**INSTRUCTIONS TO FOLLOW:**
Starting at the line that holds "Image resolution: width=1467" and stopping at the line that holds "You are a computer-use agent. 936x703 pixels.", restate the records below word for word, with both of those lines included.

**Saved entries:**
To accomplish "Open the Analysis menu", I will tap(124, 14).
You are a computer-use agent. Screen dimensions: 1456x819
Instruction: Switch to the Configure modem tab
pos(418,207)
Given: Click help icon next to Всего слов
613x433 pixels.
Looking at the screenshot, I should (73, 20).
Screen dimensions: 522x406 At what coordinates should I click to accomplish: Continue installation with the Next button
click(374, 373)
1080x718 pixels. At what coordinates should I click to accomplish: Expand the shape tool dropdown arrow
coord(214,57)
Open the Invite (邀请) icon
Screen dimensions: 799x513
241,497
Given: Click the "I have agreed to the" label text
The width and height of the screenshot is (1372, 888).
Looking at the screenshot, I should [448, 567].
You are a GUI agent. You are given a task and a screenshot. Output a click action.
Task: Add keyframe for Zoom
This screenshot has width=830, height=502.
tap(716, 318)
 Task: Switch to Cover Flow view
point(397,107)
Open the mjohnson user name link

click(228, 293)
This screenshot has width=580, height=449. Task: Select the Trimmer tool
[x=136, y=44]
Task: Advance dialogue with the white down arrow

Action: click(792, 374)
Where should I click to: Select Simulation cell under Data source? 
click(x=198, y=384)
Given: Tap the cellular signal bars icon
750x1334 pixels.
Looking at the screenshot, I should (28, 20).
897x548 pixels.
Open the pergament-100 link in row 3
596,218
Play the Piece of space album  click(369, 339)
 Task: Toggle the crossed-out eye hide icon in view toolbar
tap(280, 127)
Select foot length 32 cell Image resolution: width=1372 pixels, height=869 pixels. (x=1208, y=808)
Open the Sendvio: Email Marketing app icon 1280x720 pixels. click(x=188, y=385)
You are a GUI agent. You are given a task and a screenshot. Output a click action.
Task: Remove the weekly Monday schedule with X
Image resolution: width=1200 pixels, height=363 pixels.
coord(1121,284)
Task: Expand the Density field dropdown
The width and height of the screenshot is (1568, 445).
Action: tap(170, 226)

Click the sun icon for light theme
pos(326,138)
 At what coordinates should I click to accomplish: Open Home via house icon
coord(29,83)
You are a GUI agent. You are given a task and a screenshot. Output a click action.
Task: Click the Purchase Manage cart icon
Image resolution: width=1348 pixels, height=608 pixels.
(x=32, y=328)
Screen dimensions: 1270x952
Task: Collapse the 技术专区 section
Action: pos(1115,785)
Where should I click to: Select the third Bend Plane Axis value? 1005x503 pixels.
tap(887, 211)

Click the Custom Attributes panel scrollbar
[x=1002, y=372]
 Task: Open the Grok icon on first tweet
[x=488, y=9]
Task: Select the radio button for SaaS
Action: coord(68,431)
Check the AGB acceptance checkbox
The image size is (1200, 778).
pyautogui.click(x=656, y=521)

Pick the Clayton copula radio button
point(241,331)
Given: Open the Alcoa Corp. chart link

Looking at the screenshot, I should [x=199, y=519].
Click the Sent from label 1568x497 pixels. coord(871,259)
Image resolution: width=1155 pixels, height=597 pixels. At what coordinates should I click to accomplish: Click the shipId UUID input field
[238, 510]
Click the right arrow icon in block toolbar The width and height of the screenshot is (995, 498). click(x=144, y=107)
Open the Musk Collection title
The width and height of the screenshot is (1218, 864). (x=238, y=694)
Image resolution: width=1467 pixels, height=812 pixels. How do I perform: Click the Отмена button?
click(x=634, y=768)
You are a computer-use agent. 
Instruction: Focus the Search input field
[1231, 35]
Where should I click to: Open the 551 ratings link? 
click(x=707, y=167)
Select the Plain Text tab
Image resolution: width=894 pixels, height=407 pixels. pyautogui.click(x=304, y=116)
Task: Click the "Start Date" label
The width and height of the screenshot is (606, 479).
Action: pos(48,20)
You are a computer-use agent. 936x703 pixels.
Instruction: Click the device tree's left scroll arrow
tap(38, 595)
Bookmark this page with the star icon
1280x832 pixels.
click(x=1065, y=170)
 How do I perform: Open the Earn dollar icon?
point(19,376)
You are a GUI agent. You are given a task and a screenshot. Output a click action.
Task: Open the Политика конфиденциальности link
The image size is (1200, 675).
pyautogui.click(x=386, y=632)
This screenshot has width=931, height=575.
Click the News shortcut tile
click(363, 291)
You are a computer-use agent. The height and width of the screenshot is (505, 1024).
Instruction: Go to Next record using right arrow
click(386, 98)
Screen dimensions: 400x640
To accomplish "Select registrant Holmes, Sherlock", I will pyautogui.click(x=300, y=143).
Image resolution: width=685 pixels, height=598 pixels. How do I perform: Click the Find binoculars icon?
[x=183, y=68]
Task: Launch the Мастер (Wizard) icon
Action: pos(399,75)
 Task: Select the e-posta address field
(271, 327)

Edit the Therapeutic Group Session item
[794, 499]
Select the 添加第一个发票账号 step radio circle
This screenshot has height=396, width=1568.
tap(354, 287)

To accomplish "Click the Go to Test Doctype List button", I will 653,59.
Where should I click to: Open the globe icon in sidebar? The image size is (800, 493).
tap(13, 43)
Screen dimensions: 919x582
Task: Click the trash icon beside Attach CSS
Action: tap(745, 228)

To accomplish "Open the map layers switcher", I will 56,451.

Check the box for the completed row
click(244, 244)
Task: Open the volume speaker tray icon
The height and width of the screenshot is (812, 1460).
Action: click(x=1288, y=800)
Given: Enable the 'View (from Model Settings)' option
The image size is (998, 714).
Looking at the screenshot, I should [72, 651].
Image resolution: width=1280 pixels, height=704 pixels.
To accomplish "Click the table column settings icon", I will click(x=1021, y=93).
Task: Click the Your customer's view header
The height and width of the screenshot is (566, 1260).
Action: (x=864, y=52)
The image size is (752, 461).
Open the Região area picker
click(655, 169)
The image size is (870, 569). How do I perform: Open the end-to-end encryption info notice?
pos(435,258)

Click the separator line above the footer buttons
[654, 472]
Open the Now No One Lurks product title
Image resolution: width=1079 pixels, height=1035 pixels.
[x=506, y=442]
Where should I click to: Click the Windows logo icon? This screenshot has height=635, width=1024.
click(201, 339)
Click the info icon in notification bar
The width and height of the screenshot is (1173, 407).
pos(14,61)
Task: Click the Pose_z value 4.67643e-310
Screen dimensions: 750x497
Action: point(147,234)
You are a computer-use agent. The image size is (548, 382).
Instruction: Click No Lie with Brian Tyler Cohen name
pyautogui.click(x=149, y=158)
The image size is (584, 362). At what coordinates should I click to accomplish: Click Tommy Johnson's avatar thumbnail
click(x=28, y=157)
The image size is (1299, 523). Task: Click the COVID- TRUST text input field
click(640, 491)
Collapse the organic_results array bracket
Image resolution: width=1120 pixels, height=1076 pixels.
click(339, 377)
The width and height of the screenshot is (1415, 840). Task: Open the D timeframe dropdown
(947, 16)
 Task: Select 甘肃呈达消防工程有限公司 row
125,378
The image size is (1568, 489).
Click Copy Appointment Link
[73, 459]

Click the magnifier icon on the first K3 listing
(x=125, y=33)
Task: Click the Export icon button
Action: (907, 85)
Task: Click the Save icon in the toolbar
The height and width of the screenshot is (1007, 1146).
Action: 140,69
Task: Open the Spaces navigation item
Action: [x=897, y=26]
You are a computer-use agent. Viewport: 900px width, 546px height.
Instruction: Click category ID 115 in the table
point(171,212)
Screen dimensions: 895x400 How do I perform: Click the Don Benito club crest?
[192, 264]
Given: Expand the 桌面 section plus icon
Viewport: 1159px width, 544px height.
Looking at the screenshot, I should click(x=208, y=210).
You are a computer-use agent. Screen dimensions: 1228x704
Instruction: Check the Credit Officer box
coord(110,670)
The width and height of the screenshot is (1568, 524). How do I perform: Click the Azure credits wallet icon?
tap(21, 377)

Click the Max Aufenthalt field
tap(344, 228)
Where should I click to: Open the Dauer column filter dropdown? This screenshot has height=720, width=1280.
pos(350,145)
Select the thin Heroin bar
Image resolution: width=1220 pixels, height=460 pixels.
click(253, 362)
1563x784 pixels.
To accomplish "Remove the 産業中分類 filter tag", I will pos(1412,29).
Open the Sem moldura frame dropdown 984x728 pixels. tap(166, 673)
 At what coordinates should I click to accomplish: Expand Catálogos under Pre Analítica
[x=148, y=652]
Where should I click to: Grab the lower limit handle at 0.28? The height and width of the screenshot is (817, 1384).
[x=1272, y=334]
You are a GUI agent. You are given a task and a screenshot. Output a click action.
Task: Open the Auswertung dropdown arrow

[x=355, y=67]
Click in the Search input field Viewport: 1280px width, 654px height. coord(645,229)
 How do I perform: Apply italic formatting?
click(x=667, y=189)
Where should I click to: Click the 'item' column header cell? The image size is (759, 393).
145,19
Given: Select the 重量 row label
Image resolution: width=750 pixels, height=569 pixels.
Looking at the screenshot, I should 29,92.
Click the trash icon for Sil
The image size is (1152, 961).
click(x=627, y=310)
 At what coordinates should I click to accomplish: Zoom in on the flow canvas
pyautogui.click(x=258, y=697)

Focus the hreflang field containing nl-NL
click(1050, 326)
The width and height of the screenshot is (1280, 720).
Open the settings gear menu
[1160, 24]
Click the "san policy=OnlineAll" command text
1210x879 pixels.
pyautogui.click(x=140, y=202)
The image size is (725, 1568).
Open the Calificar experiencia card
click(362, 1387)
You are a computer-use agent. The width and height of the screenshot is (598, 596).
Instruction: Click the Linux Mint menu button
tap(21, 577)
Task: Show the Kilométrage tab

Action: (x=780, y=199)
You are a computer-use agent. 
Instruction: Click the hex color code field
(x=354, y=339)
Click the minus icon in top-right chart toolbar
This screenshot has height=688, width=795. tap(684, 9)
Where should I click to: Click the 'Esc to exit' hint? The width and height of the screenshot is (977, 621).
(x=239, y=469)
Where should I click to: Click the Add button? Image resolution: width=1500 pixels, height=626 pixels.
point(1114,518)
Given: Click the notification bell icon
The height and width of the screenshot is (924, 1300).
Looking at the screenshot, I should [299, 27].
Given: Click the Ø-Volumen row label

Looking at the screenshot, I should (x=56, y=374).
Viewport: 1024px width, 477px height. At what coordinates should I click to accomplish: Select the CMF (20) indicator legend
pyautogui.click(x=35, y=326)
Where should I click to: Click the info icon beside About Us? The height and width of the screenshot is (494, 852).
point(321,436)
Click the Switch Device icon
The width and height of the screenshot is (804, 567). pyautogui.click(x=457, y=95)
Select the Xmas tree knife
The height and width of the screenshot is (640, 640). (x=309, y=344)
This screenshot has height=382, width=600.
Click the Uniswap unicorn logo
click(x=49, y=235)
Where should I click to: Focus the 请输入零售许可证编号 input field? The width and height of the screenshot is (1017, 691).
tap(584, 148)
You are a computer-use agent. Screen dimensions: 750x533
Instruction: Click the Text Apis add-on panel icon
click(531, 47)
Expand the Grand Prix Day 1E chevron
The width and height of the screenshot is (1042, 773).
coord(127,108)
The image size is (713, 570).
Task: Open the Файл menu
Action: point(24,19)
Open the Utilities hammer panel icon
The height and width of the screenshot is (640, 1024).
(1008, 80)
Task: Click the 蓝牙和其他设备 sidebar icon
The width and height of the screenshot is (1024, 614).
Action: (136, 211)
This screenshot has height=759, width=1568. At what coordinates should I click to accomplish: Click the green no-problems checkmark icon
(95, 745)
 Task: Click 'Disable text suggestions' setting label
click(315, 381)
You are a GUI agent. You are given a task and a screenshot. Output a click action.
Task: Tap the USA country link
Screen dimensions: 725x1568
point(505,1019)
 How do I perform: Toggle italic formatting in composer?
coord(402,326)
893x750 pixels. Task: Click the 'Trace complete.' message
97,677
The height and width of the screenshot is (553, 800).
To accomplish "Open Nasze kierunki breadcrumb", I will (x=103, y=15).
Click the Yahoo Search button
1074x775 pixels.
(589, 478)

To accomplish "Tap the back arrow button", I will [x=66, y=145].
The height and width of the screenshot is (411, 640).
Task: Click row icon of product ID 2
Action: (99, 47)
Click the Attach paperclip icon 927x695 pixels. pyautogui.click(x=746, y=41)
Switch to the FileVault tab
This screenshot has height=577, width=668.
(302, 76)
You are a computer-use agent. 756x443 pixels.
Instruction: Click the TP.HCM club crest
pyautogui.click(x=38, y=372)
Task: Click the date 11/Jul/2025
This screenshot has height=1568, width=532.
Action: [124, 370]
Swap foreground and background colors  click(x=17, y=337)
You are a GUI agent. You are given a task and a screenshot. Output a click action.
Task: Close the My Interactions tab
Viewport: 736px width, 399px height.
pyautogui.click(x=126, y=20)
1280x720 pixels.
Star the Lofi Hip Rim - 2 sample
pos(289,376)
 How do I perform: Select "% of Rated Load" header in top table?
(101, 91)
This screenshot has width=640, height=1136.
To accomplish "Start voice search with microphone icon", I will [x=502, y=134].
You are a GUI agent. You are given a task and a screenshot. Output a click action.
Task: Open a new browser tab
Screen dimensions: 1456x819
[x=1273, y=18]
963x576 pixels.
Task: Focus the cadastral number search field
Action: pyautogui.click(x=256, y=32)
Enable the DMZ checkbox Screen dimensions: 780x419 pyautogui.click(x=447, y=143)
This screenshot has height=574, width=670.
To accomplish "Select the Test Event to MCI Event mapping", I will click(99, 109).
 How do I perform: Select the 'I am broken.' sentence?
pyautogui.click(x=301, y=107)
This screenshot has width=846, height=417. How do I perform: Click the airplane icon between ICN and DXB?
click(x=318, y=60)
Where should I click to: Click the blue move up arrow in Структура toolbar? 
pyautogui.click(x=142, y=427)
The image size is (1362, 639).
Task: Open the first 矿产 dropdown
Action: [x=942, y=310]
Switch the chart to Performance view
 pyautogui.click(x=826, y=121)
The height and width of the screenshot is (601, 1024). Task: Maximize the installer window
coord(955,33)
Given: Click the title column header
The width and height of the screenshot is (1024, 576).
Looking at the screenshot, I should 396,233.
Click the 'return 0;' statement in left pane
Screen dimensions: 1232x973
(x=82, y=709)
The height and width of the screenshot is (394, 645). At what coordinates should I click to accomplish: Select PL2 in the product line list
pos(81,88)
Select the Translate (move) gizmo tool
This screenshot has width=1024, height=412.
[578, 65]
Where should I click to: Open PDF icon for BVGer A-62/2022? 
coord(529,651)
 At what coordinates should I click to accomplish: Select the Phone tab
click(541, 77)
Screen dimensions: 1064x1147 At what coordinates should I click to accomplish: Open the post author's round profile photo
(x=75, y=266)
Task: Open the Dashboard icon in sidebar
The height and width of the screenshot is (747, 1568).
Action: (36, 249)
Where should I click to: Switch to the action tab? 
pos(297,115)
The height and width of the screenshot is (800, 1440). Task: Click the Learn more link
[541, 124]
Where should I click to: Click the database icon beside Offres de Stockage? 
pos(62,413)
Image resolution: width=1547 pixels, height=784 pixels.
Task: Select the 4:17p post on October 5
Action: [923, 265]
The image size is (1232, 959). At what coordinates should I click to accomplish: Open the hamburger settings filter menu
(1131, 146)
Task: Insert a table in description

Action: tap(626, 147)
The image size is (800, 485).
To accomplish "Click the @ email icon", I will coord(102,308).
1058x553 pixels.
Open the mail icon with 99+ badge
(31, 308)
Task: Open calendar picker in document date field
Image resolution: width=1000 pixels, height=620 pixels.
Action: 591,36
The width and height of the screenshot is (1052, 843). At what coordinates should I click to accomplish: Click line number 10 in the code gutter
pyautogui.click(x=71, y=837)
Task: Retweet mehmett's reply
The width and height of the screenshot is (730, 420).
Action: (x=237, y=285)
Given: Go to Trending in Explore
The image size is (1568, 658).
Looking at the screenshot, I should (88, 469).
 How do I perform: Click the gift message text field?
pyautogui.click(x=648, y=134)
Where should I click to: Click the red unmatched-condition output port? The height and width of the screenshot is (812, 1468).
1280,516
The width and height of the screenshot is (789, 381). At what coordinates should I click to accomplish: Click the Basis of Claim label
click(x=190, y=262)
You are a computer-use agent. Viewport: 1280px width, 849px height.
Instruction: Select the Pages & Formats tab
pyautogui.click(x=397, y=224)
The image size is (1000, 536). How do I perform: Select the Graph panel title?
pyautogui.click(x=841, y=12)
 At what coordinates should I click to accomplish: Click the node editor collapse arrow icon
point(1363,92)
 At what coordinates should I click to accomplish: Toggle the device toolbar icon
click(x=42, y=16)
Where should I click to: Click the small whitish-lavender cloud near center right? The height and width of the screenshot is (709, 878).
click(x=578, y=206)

**ANSWER SECTION:**
Image resolution: width=1467 pixels, height=812 pixels. How do I perform: Click the Отмена button?
click(x=634, y=768)
You are a computer-use agent. 
Instruction: Focus the Search input field
[1231, 35]
Where should I click to: Open the 551 ratings link? 
click(x=707, y=167)
Select the Plain Text tab
Image resolution: width=894 pixels, height=407 pixels. pyautogui.click(x=304, y=116)
Task: Click the "Start Date" label
The width and height of the screenshot is (606, 479).
Action: pos(48,20)
You are a computer-use agent. 936x703 pixels.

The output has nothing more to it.